ベルナード監督は、「これまでの4作品はラブストーリーを撮っていましたが、5本目は私の最初の心理スリラーです。最近精神の病を抱えている人たちが増えています、そういった話題とこのような話をあわせたら興味深いと思ったのです。この映画では復讐と愛、人間の心の内なる悪魔について語っています」と最新作のテーマを解説。
そして、「この映画を見始めると、犯罪映画か、ホラーなのかと観客は戸惑うと思いますが、最終的には愛についてのドラマと理解し、そしてすべての嘘にはいくばくかの真実が含まれていることもわかるのです」と人間心理を複雑な表現で描いた理由と、サイコパス的な人物を演じる役者陣への演出に何より力を入れたと明かした。

2017年にフィリピンで公開された「キタキタ」では北海道ロケを行った。

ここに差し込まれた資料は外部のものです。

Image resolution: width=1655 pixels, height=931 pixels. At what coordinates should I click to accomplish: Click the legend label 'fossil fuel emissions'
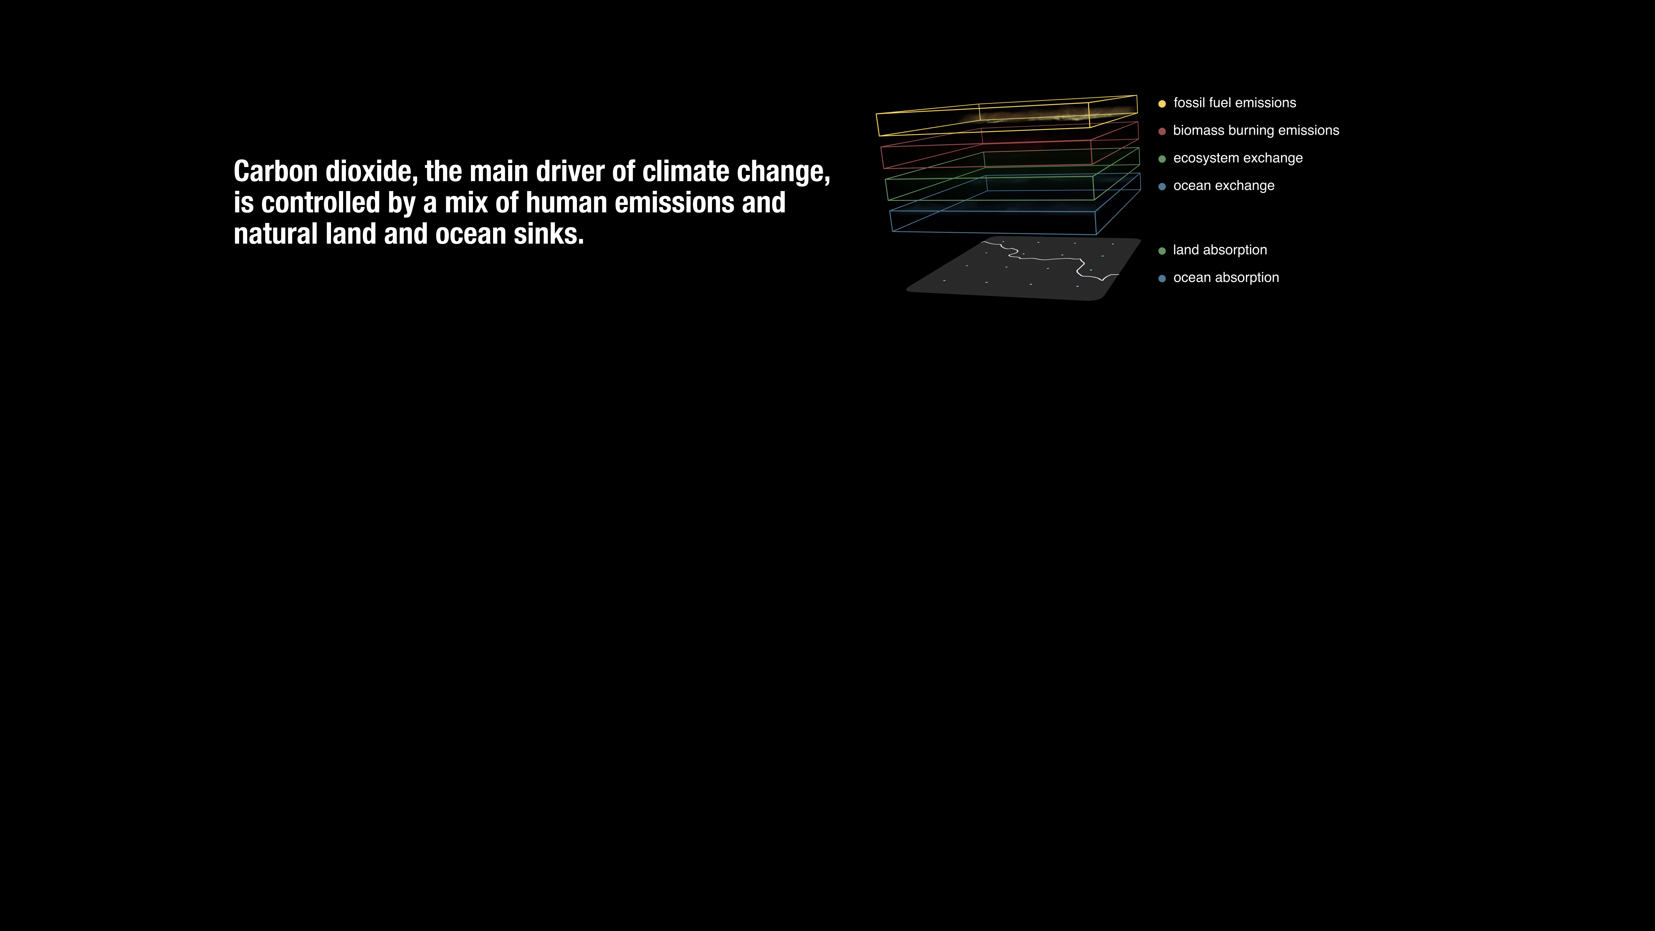tap(1234, 103)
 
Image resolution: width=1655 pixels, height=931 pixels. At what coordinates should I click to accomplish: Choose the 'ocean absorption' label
tap(1226, 278)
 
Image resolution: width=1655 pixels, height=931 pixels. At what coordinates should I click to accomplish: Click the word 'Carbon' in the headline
tap(276, 172)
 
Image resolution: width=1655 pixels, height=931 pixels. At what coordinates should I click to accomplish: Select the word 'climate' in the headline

今作でジョージアを選んだ理由を問われると、「世界のどこにもフィリピン人はいますが、ジョージアには30人ほどしかフィリピン人がいません。(撮影監督の)ボーイの提案だったのですが、私はアメリカのジョージア州のことかと思っていました。調べたところ、美しく、完璧な場所だと思いました。1カ月ロケハンを兼ねて住んで文化を学び、映画に取り入れたつもりです」と答えた。
撮影を担当したイニゲス氏は「映画のムードを監督と話し合って青にしました。暗さや闇を表すのに効果的だったのです。予算が限られていたので、夜のシーンは昼に撮って、夜のシーンに見せる苦労がありました。ワインバーのシーンも色調整をして夜のように見せました」と統一された色調や撮影の苦労を語った。
第32回東京国際映画祭は、11月5日まで開催。